[Begin Given passage]

Regular expressions (regex) are pattern-matching sequences used to search, validate, and transform text. Every major programming language supports them — JavaScript via RegExp, Python via the re module, and PCRE-compatible engines in PHP, Ruby, Java, Go, and Rust. This cookbook provides production-ready patterns for the most common validation tasks, with explanations of how each pattern works and the regex concepts behind them. Test patterns live in the regex tester or skim the regex cheat sheet for syntax reference.
How Do You Validate Email Addresses with Regex?
Email validation is famously difficult — the full RFC 5322 grammar cannot be captured by a regular expression. The pattern below covers 99.9% of real-world email addresses. For strict validation, always send a confirmation email instead of relying solely on regex.
// Practical email regex (covers 99.9% of real addresses)
const emailRegex = /^[a-zA-Z0-9._%+-]+@[a-zA-Z0-9.-]+\.[a-zA-Z]{2,}$/;
emailRegex.test('user@example.com'); // true
emailRegex.test('name+tag@sub.domain.co'); // true
emailRegex.test('invalid@.com'); // false
emailRegex.test('@missing-local.com'); // false
// Breakdown:
// ^ Start of string
// [a-zA-Z0-9._%+-]+ Local part: letters, digits, dots, underscores, %, +, -
// @ Literal @ sign
// [a-zA-Z0-9.-]+ Domain: letters, digits, dots, hyphens
// \. Literal dot before TLD
// [a-zA-Z]{2,} TLD: at least 2 letters
// $ End of stringHow Do You Match URLs with Regex?
// Match HTTP/HTTPS URLs
const urlRegex = /^https?:\/\/([a-zA-Z0-9-]+\.)+[a-zA-Z]{2,}(\/[^\s]*)?$/;
urlRegex.test('https://example.com'); // true
urlRegex.test('http://sub.domain.co.uk/path'); // true
urlRegex.test('ftp://not-http.com'); // false
// For extracting URLs from text (non-anchored)
const urlExtract = /https?:\/\/[^\s]+/g;
const text = 'Visit https://example.com or http://docs.dev/api for details';
text.match(urlExtract);
// → ['https://example.com', 'http://docs.dev/api']How Do You Validate IP Addresses?

[End Given passage]
[Begin Supplied information]

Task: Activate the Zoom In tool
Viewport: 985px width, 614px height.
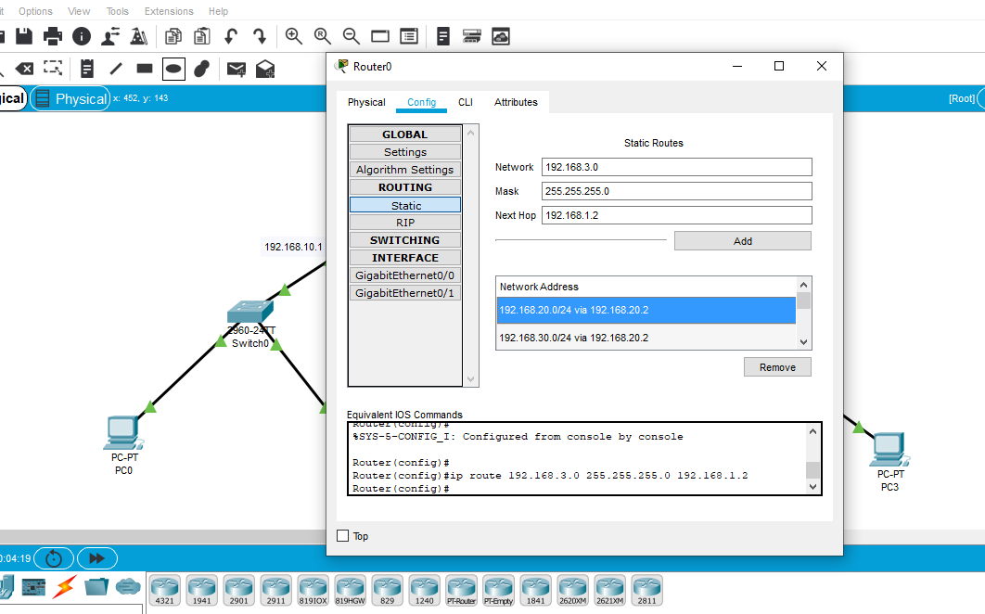Action: [x=293, y=36]
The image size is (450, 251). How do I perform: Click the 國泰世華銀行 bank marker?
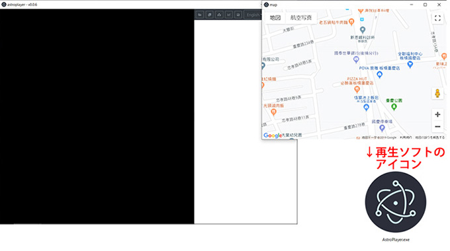click(x=356, y=59)
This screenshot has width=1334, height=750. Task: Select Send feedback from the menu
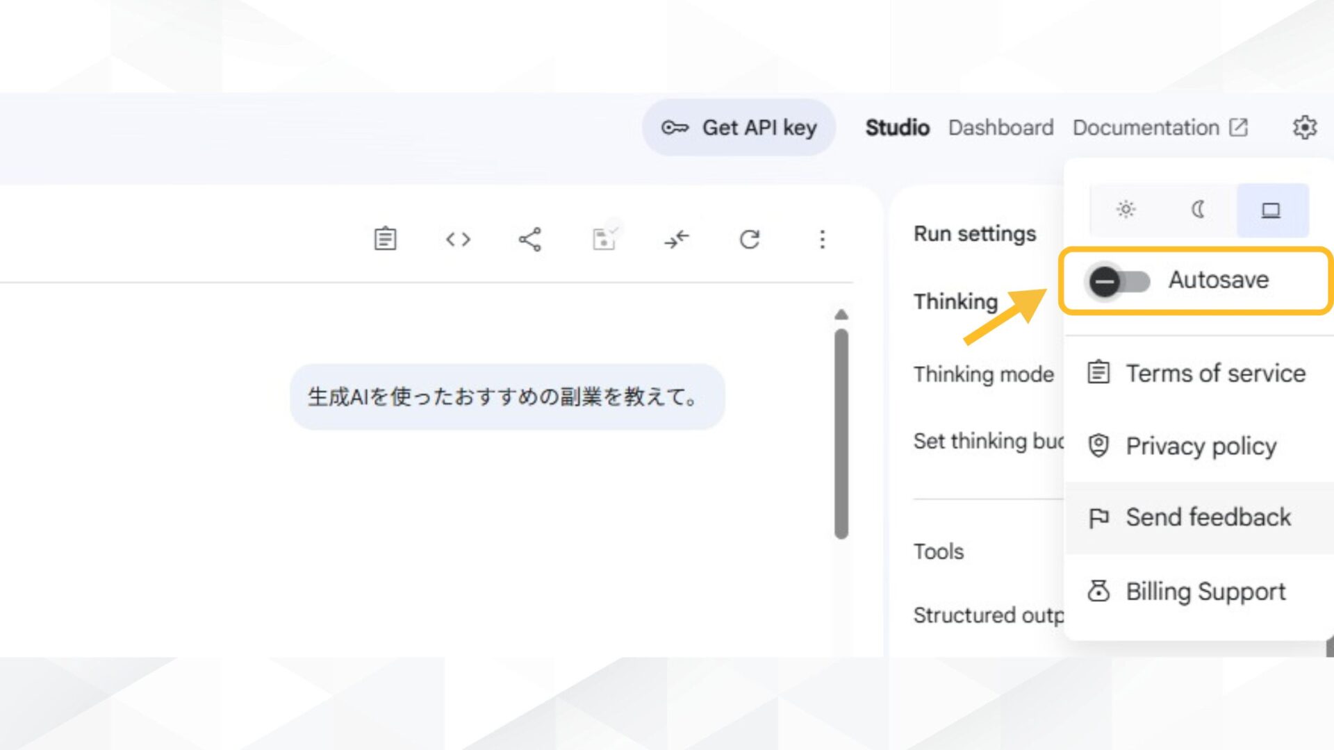pos(1208,517)
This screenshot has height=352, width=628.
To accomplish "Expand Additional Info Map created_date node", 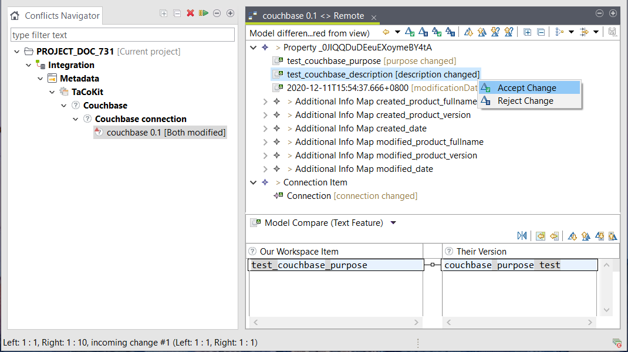I will (265, 128).
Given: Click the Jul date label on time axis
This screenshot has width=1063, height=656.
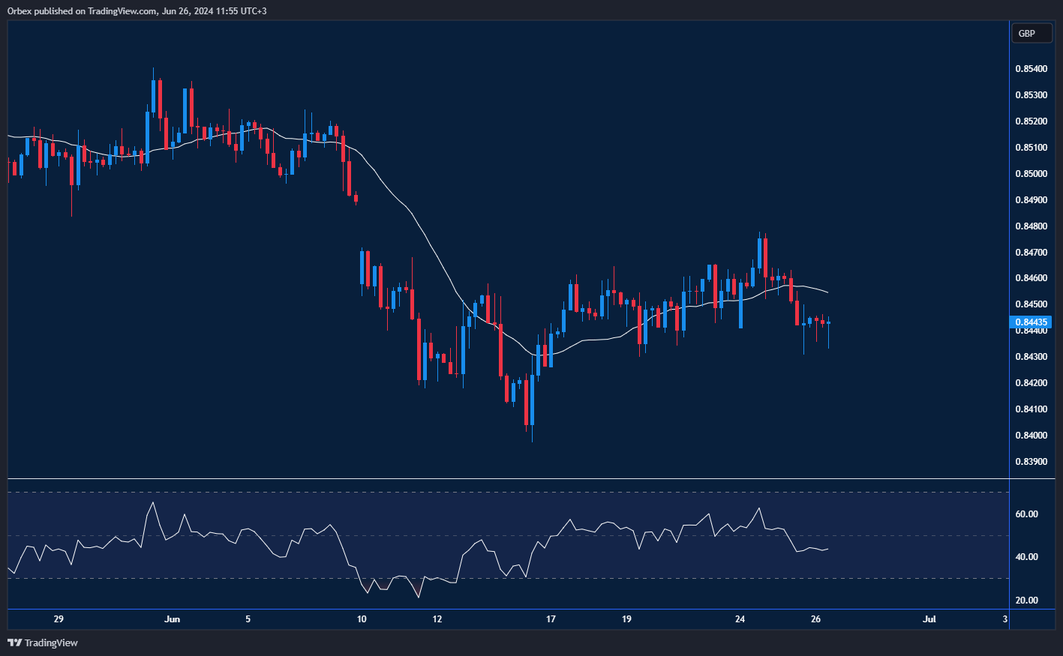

[End Supplied information]

### What you need to do
A - In the regex cookbook, what should you always do for strict email validation?
B - Reproduce the regex cookbook's part that opens with "const urlExtract = /https?:\/\/[^\s]+/g;" and closes with "Validate IP Addresses?", swapping "urlExtract" for "urlFinder".

### Expected results
A - Send a confirmation email instead of relying solely on regex.

B -
const urlFinder = /https?:\/\/[^\s]+/g;
const text = 'Visit https://example.com or http://docs.dev/api for details';
text.match(urlFinder);
// → ['https://example.com', 'http://docs.dev/api']How Do You Validate IP Addresses?